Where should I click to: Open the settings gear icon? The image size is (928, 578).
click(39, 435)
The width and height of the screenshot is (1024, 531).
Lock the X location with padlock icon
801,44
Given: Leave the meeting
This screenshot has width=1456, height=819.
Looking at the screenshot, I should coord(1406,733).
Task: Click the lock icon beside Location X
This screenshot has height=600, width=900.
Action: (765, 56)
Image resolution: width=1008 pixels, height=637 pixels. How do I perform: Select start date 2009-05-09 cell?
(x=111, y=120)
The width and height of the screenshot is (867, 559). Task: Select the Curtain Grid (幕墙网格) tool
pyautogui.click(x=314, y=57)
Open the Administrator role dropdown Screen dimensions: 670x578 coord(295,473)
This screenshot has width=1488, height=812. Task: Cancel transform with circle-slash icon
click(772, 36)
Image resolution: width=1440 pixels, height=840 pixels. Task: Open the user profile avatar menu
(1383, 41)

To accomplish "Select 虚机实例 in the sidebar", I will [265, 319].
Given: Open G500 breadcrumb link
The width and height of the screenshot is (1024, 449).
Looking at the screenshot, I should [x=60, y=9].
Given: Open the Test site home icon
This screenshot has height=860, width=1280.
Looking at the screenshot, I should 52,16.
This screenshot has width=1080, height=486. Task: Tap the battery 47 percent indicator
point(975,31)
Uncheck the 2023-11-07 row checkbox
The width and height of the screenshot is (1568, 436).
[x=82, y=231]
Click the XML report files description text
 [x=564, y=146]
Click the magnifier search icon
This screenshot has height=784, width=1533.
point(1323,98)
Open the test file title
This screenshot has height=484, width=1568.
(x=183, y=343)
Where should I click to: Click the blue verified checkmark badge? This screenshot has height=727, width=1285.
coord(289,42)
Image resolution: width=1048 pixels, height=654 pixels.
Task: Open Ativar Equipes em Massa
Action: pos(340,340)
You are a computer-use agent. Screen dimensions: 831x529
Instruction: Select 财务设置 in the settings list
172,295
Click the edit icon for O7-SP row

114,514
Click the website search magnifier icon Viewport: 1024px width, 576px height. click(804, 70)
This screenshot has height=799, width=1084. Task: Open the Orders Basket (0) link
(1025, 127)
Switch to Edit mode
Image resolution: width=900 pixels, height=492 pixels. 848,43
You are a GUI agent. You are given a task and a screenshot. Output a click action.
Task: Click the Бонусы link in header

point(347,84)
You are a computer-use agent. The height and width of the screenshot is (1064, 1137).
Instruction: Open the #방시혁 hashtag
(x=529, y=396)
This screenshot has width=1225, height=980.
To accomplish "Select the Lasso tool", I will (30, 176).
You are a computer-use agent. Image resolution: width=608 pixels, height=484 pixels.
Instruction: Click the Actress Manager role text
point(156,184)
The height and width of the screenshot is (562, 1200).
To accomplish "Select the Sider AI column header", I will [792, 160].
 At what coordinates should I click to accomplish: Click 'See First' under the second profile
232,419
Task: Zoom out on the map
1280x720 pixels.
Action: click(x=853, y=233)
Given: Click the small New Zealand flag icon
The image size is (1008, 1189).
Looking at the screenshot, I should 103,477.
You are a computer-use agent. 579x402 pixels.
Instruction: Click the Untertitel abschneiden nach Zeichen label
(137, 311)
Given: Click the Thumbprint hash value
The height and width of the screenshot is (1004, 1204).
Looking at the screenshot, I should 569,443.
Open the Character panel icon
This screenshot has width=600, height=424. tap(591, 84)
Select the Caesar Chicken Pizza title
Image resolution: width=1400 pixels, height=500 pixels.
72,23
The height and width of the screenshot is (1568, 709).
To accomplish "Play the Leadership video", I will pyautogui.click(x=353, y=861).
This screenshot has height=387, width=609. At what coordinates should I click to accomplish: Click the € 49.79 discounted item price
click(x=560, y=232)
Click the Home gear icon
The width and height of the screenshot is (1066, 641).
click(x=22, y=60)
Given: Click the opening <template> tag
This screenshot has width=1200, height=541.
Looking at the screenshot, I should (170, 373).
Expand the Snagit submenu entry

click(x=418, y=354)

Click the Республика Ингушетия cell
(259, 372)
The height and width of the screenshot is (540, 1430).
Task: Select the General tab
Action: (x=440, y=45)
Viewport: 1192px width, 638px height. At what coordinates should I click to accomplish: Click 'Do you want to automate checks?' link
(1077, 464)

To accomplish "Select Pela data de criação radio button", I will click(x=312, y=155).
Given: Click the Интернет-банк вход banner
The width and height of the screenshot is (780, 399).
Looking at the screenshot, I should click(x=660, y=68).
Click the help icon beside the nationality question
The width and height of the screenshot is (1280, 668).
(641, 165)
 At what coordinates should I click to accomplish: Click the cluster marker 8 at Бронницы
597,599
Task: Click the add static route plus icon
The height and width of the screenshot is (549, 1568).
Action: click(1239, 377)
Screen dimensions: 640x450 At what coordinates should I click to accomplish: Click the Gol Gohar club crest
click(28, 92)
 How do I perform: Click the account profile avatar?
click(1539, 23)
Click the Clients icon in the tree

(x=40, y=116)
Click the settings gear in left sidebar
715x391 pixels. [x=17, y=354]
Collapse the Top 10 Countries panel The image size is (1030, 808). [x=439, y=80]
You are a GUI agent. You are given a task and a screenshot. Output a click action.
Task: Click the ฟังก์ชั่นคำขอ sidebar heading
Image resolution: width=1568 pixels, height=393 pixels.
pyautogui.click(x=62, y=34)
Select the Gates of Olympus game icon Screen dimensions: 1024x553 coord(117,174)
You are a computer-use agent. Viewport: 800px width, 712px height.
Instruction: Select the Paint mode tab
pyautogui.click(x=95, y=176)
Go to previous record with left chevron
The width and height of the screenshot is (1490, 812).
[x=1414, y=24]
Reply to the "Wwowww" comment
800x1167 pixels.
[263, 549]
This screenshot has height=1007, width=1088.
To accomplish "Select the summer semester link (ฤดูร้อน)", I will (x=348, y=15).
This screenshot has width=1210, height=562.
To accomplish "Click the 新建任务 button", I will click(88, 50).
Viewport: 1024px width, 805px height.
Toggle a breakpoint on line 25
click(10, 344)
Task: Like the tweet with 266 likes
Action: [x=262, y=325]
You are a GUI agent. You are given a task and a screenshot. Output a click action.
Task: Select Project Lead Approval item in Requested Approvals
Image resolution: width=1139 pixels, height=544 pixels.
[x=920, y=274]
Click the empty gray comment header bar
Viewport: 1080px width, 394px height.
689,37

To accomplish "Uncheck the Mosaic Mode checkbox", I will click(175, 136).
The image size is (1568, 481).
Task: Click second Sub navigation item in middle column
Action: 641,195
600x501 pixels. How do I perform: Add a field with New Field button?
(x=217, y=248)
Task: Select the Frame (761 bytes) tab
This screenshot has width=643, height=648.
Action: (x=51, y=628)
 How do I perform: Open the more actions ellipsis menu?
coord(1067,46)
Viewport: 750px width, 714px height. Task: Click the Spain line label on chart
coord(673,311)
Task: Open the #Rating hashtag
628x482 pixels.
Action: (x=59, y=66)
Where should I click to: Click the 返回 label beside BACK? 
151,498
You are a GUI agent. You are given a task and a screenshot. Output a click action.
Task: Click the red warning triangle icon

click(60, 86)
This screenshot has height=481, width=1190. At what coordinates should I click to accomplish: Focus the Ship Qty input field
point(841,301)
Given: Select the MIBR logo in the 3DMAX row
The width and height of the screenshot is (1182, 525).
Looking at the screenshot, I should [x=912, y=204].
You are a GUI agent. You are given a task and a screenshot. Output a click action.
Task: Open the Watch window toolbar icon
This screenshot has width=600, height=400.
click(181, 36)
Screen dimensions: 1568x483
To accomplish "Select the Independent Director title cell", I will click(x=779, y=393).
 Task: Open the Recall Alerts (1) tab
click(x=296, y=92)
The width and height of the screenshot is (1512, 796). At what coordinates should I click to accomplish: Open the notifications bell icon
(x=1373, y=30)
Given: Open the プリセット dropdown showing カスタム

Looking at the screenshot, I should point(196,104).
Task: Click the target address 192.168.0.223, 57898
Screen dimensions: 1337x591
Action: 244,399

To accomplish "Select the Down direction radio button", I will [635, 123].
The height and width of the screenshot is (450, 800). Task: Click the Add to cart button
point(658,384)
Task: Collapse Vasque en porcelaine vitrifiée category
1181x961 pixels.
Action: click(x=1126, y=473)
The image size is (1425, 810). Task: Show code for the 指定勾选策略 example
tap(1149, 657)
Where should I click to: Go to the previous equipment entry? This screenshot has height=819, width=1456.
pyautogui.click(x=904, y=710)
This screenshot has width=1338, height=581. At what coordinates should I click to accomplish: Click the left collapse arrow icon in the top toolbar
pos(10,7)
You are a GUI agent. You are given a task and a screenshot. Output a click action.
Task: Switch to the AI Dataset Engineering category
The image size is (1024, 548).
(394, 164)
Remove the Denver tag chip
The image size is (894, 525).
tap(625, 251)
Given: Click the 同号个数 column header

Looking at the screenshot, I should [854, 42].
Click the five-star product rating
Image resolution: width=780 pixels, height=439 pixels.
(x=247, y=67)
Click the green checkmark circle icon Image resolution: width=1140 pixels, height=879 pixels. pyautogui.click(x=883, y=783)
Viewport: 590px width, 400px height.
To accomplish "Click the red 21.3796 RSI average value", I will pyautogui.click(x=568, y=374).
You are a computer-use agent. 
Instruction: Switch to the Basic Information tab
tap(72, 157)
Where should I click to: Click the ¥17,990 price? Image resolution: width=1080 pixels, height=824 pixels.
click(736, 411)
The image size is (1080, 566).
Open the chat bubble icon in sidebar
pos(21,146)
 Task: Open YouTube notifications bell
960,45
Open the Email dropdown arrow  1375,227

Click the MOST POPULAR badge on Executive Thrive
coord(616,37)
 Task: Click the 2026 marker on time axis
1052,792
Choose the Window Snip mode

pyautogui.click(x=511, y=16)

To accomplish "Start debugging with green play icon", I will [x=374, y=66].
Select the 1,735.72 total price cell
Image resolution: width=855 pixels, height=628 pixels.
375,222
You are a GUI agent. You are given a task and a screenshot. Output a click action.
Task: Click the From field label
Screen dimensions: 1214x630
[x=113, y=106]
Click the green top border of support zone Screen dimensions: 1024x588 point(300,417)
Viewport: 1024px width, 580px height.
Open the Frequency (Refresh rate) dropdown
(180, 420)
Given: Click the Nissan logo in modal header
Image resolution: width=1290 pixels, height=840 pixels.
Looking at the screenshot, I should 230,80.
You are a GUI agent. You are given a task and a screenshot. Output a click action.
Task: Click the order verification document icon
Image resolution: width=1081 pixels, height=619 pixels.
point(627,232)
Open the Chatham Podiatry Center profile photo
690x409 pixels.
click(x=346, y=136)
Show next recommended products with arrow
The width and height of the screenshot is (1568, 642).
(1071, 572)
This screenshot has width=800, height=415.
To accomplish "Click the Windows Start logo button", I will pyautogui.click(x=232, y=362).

_ _ _ _

**PROBLEM DETAILS**
Referring to the material above, set down exactly the lines between the line with "This screenshot has height=1007, width=1088." and the line with "Task: Select Project", inclusive, and no other lines.

**SOLUTION**
This screenshot has height=1007, width=1088.
To accomplish "Select the summer semester link (ฤดูร้อน)", I will (x=348, y=15).
This screenshot has width=1210, height=562.
To accomplish "Click the 新建任务 button", I will click(88, 50).
Viewport: 1024px width, 805px height.
Toggle a breakpoint on line 25
click(10, 344)
Task: Like the tweet with 266 likes
Action: [x=262, y=325]
You are a GUI agent. You are given a task and a screenshot. Output a click action.
Task: Select Project Lead Approval item in Requested Approvals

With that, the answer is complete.